On remand, the district court held an evidentiary hearing. Roney's two trial attorneys testified that he did not ask either of them to file a notice of appeal. The district court made a finding to that effect and again denied § 2255 relief. Roney appeals, arguing that the district court erred in not appointing counsel to represent him at the § 2255 evidentiary hearing, an issue that does not require a certificate of appealability. See Nichols v. Bowersox, 172 F.3d 1068, 1070 n.2 (8th Cir. 1999) (en banc). When the government conceded that the district court's failure to appoint counsel violated Rule 8(c) of the Rules Governing Section 2255 Proceedings,1 and that Roney did not waive his right to appointed counsel in the district court, we appointed appellate counsel for Roney and requested briefs and oral argument on two related issues - whether a violation of Rule 8(c) is subject to harmless error analysis, and if so, whether the violation in this case was harmless error. We now reverse.
A number of our sister circuits have concluded that a violation of Rule 8(c) requires a new evidentiary hearing without regard to whether the error was harmless. See, e.g., United States v. Iasiello, 166 F.3d 212, 213-14 (3d Cir. 1999); United States v. Vasquez, 7 F.3d 81, 85 (5th Cir. 1993). That is an open issue in this circuit. The Supreme Court has cautioned that all constitutional errors are subject to harmless error analysis except those structural defects that infect an entire criminal trial. See Arizona v. Fulminante, 499 U.S. 279, 309-10 (1991) (opinion of Rehnquist, C.J., speaking for the Court on this issue). Given the myriad of situations in which a limited § 2255 evidentiary hearing may be appropriate, we question whether all Rule 8(c) violations are necessarily the kind of structural defects that are not subject to harmless error analysis. But we need not decide the issue, because it is clear that the Rule 8(c) violation in this case was not harmless error.
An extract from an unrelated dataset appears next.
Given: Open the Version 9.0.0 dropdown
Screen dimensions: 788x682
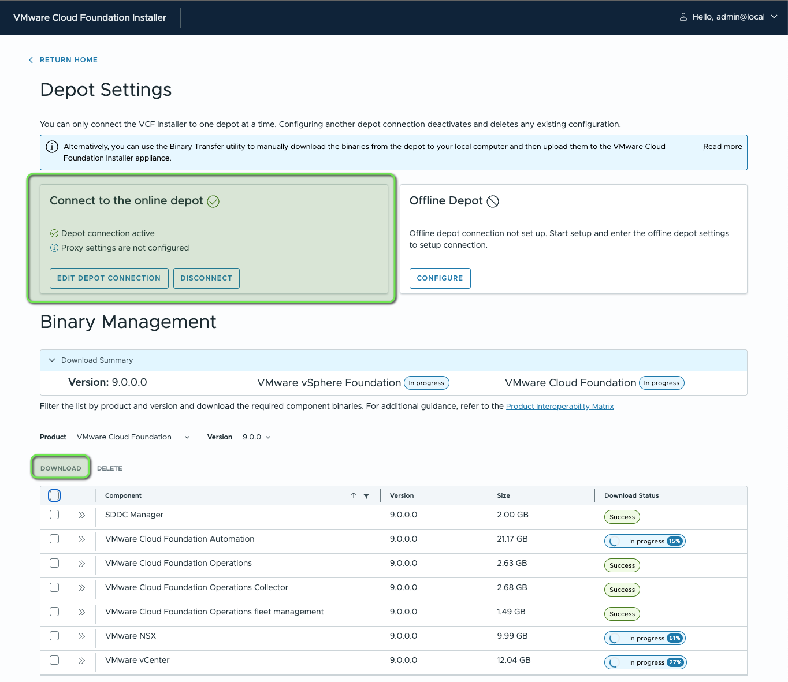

At the evidentiary hearing, Roney's two trial attorneys testified in perfunctory fashion that he had not asked them to file a notice of appeal some five years previously. After this direct testimony, Roney did not cross-examine, as any attorney would have done; he simply made speeches until cut off by the district court. Roney also did not subpoena counsel's relevant files to determine whether their notes, correspondence, or time records could shed light on the question. Finally, although Roney told the district court that he had contemporaneous correspondence with counsel confirming that he asked at least one of them to appeal, Roney did not bring his own files to the hearing, so any such correspondence was neither offered into evidence nor used in cross- examining trial counsel. Counsel appointed to represent Roney on appeal brought one such letter to our attention. If genuine, it would be highly relevant and would support Roney's claim that he asked trial counsel to appeal. In these circumstances, we conclude that the evidentiary hearing record would likely have been markedly different had counsel been appointed to represent Roney, as Rule 8(c) requires.
Accordingly, the district court's minute entry order of March 6, 1998, is reversed, and the case is remanded for further proceedings not inconsistent with this opinion. Appellant's unopposed motion to supplement the record on appeal is granted.
Rule 8(c) provides in relevant part: "If an evidentiary hearing is required, the judge shall appoint counsel for a movant who qualifies for the appointment of counsel under 18 U.S.C. § 3006A(g) . . . ." It is undisputed that Roney qualified for the appointment of counsel.